Neither of us cares to get married. He does not want to be tied down to marriage and I do not want to give up my job because I have no taste for house work or bearing children.
I suppose I should admit that we fall into sin now and then, but we always go to confession afterward.
Certainly we have a right to each other’s companionship even though we do not plan on ever getting married.
I am afraid I must be blunt in contradicting you. Under the circumstances you describe you have no moral right to keep company.
Two things make it sinful.
The first is the fact that you have actually excluded the prospect of marriage from that which is lawful only as a possible preparation for marriage.
The second thing only multiplies the guilt you incur under the first head; it is the fact that your company-keeping has become an occasion of habitual sin.
It is practically certain, moreover, that your confessions are bad, because a confession cannot be good unless there be sincere and practical sorrow for sins confessed.

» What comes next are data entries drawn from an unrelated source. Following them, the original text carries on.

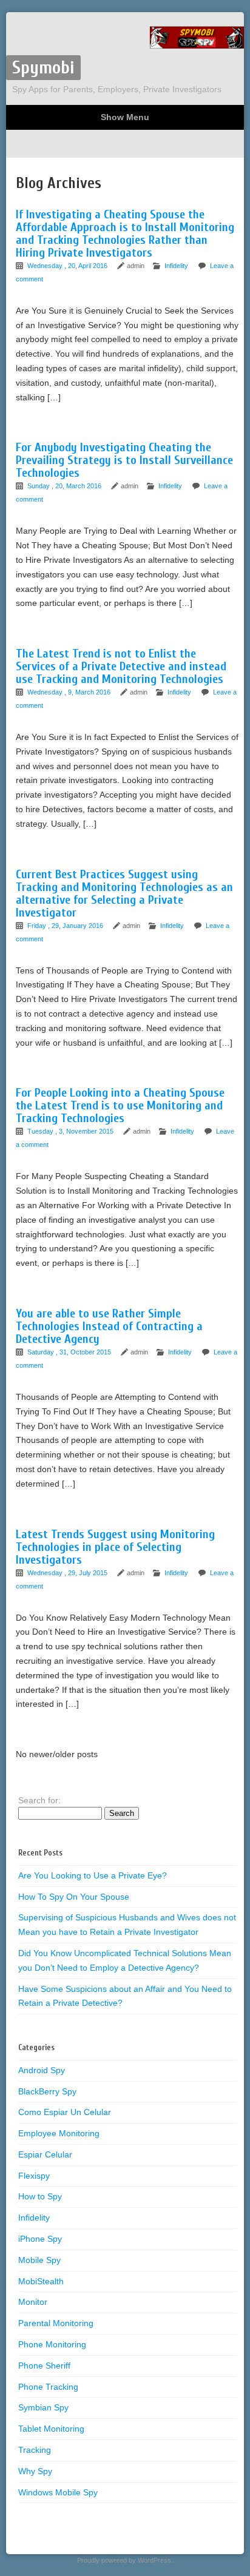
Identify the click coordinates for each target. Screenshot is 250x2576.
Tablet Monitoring (51, 2428)
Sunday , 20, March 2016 (65, 485)
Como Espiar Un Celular (64, 2112)
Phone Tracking (48, 2387)
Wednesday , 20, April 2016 (68, 265)
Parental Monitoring (55, 2323)
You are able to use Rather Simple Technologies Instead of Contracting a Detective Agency (109, 1326)
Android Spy (41, 2070)
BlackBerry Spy (47, 2091)
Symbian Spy (43, 2407)
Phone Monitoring (52, 2344)
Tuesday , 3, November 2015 (71, 1131)
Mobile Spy (39, 2260)
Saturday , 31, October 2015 (70, 1352)
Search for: (39, 1800)
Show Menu (125, 117)
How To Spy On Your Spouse (73, 1897)
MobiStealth (41, 2281)
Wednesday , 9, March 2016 (69, 692)
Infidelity (176, 265)
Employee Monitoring (59, 2133)
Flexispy (34, 2176)
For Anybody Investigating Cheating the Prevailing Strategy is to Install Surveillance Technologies (124, 460)
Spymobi (43, 67)
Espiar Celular (45, 2154)
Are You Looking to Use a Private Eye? (92, 1875)
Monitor (32, 2302)
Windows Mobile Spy (58, 2492)
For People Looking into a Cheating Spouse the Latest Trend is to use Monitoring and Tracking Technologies (120, 1105)
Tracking (34, 2450)
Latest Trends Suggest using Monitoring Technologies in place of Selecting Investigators (115, 1547)
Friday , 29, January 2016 (66, 925)
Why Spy (35, 2471)
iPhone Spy (40, 2239)
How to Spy (40, 2196)
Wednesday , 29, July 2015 (68, 1572)
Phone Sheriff (44, 2365)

Such sorrow is impossible unless there be a determination to give up unnecessary occasions of sin.
It is obvious that when you confess the sins committed with your boy friend you have no intention of giving up the unnecessary occasion of those sins, which is keeping steady company with the deliberate intention of never marrying.
It is one of the moral monstrosities of our day that there are people who keep company for years, take to themselves the pleasures that are lawful only in marriage, and yet exclude marriage and its responsibilities from their thoughts and intentions.
That it is a monstrosity is evident in the fact that your own conscience has become so dull to so fundamental a moral principle.
I beg you to pray hard for light and courage to see and do what is right; to talk things over with your boy friend, and then, for the sake of your immortal soul, to decide to give up company-keeping or to plan on marriage soon.